__What this task involves__
Please swap "How do I perform" for "How can I carry out" everywhere in the listing below and leave everything else untouched.

---------- Given entries ----------

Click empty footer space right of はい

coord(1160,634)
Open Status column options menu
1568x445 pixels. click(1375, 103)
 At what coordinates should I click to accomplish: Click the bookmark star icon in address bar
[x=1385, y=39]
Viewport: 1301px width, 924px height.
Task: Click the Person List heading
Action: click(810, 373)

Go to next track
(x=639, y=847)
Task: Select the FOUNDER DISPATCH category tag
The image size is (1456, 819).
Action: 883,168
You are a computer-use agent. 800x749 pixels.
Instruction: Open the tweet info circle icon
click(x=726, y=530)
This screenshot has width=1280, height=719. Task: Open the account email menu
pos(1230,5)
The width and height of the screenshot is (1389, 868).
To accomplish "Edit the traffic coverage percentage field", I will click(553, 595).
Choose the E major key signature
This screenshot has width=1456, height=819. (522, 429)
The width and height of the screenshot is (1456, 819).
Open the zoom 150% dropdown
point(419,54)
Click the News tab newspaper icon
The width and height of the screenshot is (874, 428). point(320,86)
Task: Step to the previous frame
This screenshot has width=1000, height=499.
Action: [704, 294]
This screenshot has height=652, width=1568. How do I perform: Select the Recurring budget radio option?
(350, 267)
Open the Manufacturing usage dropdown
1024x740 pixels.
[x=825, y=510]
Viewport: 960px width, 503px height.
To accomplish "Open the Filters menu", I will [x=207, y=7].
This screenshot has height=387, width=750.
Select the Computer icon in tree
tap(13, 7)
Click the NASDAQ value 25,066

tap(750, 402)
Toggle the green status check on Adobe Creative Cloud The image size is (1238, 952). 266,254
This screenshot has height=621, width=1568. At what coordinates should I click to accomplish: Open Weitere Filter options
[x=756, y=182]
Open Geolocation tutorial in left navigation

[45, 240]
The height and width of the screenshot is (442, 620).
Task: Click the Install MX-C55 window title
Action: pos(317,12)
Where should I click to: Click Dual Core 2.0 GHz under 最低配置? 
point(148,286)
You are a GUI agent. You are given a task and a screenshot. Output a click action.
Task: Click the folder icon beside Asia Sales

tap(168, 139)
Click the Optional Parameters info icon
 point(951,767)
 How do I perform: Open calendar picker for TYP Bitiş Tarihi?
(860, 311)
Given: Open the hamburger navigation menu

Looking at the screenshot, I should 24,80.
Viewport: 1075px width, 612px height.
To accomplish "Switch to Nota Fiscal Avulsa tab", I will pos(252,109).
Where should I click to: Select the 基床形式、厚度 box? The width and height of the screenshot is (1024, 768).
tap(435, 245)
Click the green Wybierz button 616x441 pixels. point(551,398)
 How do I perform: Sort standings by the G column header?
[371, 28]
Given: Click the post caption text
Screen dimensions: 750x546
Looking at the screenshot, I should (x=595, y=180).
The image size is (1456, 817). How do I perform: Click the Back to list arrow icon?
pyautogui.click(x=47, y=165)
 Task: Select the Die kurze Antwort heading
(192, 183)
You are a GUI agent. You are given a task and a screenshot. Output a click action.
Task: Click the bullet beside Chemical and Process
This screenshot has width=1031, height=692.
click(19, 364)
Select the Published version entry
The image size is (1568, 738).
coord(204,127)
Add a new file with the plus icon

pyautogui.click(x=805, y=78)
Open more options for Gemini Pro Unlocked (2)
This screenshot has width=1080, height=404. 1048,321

----------

__Final answer__
Click empty footer space right of はい

coord(1160,634)
Open Status column options menu
1568x445 pixels. click(1375, 103)
 At what coordinates should I click to accomplish: Click the bookmark star icon in address bar
[x=1385, y=39]
Viewport: 1301px width, 924px height.
Task: Click the Person List heading
Action: click(810, 373)

Go to next track
(x=639, y=847)
Task: Select the FOUNDER DISPATCH category tag
The image size is (1456, 819).
Action: 883,168
You are a computer-use agent. 800x749 pixels.
Instruction: Open the tweet info circle icon
click(x=726, y=530)
This screenshot has width=1280, height=719. Task: Open the account email menu
pos(1230,5)
The width and height of the screenshot is (1389, 868).
To accomplish "Edit the traffic coverage percentage field", I will click(553, 595).
Choose the E major key signature
This screenshot has width=1456, height=819. (522, 429)
The width and height of the screenshot is (1456, 819).
Open the zoom 150% dropdown
point(419,54)
Click the News tab newspaper icon
The width and height of the screenshot is (874, 428). point(320,86)
Task: Step to the previous frame
This screenshot has width=1000, height=499.
Action: [704, 294]
This screenshot has height=652, width=1568. How can I carry out: Select the Recurring budget radio option?
(350, 267)
Open the Manufacturing usage dropdown
1024x740 pixels.
[x=825, y=510]
Viewport: 960px width, 503px height.
To accomplish "Open the Filters menu", I will [x=207, y=7].
This screenshot has height=387, width=750.
Select the Computer icon in tree
tap(13, 7)
Click the NASDAQ value 25,066

tap(750, 402)
Toggle the green status check on Adobe Creative Cloud The image size is (1238, 952). 266,254
This screenshot has height=621, width=1568. At what coordinates should I click to accomplish: Open Weitere Filter options
[x=756, y=182]
Open Geolocation tutorial in left navigation

[45, 240]
The height and width of the screenshot is (442, 620).
Task: Click the Install MX-C55 window title
Action: pos(317,12)
Where should I click to: Click Dual Core 2.0 GHz under 最低配置? 
point(148,286)
You are a GUI agent. You are given a task and a screenshot. Output a click action.
Task: Click the folder icon beside Asia Sales

tap(168, 139)
Click the Optional Parameters info icon
 point(951,767)
 How can I carry out: Open calendar picker for TYP Bitiş Tarihi?
(860, 311)
Given: Open the hamburger navigation menu

Looking at the screenshot, I should 24,80.
Viewport: 1075px width, 612px height.
To accomplish "Switch to Nota Fiscal Avulsa tab", I will pos(252,109).
Where should I click to: Select the 基床形式、厚度 box? The width and height of the screenshot is (1024, 768).
tap(435, 245)
Click the green Wybierz button 616x441 pixels. point(551,398)
 How can I carry out: Sort standings by the G column header?
[371, 28]
Given: Click the post caption text
Screen dimensions: 750x546
Looking at the screenshot, I should (x=595, y=180).
The image size is (1456, 817). How can I carry out: Click the Back to list arrow icon?
pyautogui.click(x=47, y=165)
 Task: Select the Die kurze Antwort heading
(192, 183)
You are a GUI agent. You are given a task and a screenshot. Output a click action.
Task: Click the bullet beside Chemical and Process
This screenshot has width=1031, height=692.
click(19, 364)
Select the Published version entry
The image size is (1568, 738).
coord(204,127)
Add a new file with the plus icon

pyautogui.click(x=805, y=78)
Open more options for Gemini Pro Unlocked (2)
This screenshot has width=1080, height=404. 1048,321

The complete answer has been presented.